Aja Horsley is obsessed with honey. And if you try her product, you probably will be too. That’s because Drizzle honey is raw, local honey harvested and sold by season. To find out exactly what that means, I visited Drizzle’s current home at District Ventures in Kensington.
Aja’s just about to have breakfast when I arrive; a bowl of yogurt sprinkled with granola and topped with an oozing chunk of golden honeycomb is sitting at the end of a long table. She nibbles on it slowly while explaining how she fell in love with honey.
With a degree in environmental science and a huge backyard garden, the Calgary native was already very interested in urban farming. But it wasn’t until she led the urban beekeeping research project at SAIT Polytechnic that she saw the beauty of honeybees.
“I had an ‘aha’ moment on the rooftop one day when I noticed that the honey we harvested in the summer tasted so different than the honey we harvested in spring,” she says. “I thought, why is nobody doing this yet? How come nobody is capturing the natural beauty of honey?"
That’s not happening much, Aja tells me, because most honey is pasteurized to create a consistent colour and texture so that it can be blended with other honeys, both domestic and imported. As she researched the industry, she saw a real gap in the market and the hindrance that low-cost imported honey had on Canadian beekeepers. So, she created Drizzle.
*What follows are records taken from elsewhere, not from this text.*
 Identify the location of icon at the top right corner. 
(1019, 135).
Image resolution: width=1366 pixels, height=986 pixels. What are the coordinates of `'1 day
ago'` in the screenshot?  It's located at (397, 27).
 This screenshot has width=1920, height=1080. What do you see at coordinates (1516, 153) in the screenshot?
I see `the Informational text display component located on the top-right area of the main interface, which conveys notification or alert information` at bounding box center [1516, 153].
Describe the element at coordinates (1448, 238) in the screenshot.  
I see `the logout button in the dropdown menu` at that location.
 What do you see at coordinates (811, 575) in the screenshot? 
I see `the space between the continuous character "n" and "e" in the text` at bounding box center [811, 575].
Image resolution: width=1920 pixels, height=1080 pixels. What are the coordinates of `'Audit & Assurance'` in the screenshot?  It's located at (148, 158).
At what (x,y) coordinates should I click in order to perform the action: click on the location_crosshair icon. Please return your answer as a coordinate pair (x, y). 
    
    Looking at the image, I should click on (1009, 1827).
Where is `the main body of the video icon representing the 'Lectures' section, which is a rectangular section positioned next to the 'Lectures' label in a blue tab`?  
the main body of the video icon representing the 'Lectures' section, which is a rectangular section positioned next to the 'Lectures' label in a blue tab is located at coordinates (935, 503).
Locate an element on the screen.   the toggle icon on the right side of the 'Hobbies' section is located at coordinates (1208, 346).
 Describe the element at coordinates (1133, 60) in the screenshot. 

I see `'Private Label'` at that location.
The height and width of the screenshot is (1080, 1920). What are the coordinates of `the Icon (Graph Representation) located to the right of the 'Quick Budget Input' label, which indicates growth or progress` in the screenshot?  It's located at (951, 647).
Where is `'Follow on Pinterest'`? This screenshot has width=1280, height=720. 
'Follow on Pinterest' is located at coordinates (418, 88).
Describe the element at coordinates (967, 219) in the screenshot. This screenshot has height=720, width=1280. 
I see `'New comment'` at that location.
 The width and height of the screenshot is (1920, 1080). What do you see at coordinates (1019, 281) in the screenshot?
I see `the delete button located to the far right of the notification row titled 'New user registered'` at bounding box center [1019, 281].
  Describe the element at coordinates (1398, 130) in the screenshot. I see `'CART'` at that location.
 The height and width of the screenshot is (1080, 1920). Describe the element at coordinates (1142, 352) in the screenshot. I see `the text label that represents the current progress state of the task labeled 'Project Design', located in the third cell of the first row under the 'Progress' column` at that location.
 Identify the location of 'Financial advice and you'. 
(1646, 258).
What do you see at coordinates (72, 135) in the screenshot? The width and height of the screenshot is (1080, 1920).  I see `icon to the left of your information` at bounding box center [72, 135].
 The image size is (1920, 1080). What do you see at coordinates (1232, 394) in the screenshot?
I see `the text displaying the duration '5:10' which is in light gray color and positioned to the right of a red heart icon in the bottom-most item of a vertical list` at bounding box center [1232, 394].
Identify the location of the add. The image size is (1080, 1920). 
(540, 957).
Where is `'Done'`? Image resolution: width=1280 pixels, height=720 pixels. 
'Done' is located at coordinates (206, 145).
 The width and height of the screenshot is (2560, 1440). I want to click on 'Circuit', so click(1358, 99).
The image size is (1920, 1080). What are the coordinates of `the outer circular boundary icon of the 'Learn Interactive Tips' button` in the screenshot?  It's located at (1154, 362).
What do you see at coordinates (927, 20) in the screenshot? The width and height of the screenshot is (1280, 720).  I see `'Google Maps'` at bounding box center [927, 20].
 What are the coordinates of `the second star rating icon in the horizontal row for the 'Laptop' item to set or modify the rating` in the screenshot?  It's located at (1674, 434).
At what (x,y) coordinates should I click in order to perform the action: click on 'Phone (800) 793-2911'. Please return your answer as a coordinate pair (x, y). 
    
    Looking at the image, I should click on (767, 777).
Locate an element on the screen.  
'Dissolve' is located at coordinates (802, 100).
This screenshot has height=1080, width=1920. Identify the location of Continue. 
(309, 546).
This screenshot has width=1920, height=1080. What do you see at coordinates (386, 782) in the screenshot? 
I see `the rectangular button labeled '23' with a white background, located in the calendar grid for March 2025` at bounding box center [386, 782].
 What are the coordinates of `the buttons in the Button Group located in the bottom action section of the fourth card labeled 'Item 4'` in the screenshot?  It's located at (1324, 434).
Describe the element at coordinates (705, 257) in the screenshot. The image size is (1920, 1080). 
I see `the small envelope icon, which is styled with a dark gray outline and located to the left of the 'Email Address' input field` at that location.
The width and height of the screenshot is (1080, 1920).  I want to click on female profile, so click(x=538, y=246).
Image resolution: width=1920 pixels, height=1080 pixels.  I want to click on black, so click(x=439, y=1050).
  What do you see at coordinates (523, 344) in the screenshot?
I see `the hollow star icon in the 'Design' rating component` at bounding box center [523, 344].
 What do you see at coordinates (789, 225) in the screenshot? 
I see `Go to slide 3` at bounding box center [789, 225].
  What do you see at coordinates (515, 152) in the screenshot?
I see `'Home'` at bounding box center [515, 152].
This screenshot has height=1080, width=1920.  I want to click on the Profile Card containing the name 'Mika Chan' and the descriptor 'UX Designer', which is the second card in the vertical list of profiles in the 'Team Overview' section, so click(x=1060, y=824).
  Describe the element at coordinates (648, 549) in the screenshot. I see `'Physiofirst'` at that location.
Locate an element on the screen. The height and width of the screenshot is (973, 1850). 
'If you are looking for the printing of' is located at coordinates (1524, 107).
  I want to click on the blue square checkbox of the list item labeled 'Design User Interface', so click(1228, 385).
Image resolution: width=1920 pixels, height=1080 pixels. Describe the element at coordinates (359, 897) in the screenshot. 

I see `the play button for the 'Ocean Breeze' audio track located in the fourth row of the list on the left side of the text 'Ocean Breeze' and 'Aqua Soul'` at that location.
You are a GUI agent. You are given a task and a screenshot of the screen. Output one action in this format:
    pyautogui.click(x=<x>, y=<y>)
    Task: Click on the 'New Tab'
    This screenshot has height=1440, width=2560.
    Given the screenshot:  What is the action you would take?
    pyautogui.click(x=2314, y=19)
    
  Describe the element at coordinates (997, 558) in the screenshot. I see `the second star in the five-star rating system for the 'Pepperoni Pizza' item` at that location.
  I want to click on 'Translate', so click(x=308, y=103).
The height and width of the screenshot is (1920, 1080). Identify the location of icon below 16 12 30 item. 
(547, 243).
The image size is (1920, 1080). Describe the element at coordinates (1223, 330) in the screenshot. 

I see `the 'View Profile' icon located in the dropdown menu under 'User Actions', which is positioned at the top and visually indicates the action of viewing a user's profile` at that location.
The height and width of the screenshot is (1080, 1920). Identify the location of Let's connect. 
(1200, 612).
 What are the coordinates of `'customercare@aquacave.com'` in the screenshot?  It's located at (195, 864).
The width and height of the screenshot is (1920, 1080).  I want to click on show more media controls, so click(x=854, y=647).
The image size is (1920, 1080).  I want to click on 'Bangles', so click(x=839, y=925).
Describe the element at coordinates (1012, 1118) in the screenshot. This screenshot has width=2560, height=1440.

Partnering with sustainable beekeepers, Drizzle makes both spring harvest and summer harvest honey. The spring honey is rich with a dark colour from the first flowers of the season while the summer honey is lighter in colour with a more floral flavour. Both Drizzle honeys are raw, says Aja, so they don’t lose minerals, enzymes and pollen in the pasteurization process. Instead, Drizzle honey is creamed (mixed thoroughly) to break up the crystal structures for a smooth textured honey.
“I wanted to highlight the beauty in raw, natural honey,” says Aja.
Currently Drizzle is exclusively partnered with a farm in northern Alberta, but Aja aspires to support all the beekeepers she considers sustainable; those who have a wide variety of floral sources available, remote land away from pesticides and use a gentle harvesting method.
“We have healthy bees and you can taste it in the product,” she says.